Back in the ’80s, my husband I were visiting birding friends who lived in Maryland.
At one of the “good places,” they pointed out some birders dashing across the field we were about to explore.
Nathan waved to them and remarked, “That’s Chan Robbins.”
Of course we were excited to see one of the nation’s best birders in action.
At that time, Chandler Robbins was the author of the field guide “Birds of North America.”
That book and the guide by Roger Tory Peterson probably had the world’s share of birders using field guides for North America’s birds.
In December 1956, Robbins was ringing (a form of banding) Midway’s albatross.
He caught a female while she was incubating her egg and placed a ring around one leg.
At the time, Robbins was 38 years old. He estimated that Wisdom was at least 6 years old.
This wasn’t the only time the two would meet.
Forty-six years later, at the age of 84, Robbins was still involved with this albatross colony.
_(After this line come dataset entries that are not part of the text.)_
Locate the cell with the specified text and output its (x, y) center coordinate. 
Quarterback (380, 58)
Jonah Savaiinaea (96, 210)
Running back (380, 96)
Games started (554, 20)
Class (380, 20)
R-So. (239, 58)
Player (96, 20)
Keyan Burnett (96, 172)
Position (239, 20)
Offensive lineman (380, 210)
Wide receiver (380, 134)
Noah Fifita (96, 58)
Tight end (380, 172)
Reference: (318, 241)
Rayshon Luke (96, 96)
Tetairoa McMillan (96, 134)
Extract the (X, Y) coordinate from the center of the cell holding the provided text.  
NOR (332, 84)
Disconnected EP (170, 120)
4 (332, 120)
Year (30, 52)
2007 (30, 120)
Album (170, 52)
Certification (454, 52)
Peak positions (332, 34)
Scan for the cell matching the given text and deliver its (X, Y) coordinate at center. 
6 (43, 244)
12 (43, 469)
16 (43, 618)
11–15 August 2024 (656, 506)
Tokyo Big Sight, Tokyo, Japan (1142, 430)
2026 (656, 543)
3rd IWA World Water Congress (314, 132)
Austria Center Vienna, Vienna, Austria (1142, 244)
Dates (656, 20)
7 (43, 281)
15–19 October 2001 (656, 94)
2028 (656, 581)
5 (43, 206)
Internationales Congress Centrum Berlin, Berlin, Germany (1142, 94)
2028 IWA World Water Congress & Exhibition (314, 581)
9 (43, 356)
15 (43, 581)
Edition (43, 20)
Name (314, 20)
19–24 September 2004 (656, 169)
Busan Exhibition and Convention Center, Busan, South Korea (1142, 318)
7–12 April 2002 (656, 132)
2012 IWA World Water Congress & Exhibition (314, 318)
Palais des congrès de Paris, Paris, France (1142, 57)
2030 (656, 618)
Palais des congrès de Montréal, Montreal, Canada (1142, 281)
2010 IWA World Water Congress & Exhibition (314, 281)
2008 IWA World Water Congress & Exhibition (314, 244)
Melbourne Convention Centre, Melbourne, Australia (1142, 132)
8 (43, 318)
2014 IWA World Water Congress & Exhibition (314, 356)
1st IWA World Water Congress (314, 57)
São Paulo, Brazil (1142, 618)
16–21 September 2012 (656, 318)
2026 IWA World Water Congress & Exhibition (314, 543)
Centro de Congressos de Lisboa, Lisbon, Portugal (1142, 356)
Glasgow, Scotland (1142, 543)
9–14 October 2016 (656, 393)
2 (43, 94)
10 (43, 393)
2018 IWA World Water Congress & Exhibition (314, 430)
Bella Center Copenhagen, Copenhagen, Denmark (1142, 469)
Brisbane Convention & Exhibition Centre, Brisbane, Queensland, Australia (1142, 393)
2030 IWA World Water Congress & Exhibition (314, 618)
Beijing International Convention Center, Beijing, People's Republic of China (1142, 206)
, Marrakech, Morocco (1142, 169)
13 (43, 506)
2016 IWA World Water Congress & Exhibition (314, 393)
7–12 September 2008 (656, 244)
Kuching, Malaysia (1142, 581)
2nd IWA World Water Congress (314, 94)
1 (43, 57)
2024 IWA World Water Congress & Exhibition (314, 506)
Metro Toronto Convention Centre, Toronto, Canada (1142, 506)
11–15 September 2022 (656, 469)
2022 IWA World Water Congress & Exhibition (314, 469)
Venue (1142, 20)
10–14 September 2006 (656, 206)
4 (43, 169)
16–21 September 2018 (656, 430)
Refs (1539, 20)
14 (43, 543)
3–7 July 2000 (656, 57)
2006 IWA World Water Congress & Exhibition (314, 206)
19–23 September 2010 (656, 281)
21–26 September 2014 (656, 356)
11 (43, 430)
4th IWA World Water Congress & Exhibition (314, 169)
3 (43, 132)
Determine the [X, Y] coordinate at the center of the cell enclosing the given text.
It numbered over a half-million birds.
In 2002, he came across a bird he had ringed in 1956.
Considering the dangers and stress that a sea bird would encounter over that span of time, it is amazing Wisdom not only survived but is still raising offspring.
Lived through earthquake
When the 2011 Japan earthquake created a tsunami that rolled over the atoll, it killed more than 100,000 albatross. Wisdom wasn’t one of them. She was 61 at the time.
Chandler Robbins is also pretty amazing. He retired from the Patuxent Wildlife Research Center in Maryland 10 years ago but keeps up with the work on Midway.
At the age of 98, he still goes into the office every week. Wisdom has outlived several “life” partners in her 60 years of producing offspring.
It has been estimated that she has flown some 3 million miles, which is the equivalent of three round trips to the moon.
The story has a happy ending, according to Austad’s report. Wisdom’s current mate, a much younger fellow, has been appropriately named in Hawaiian.
“Akeakamai” means “lover of wisdom.”
It will be awhile before I receive a newspaper clipping as interesting as this one was.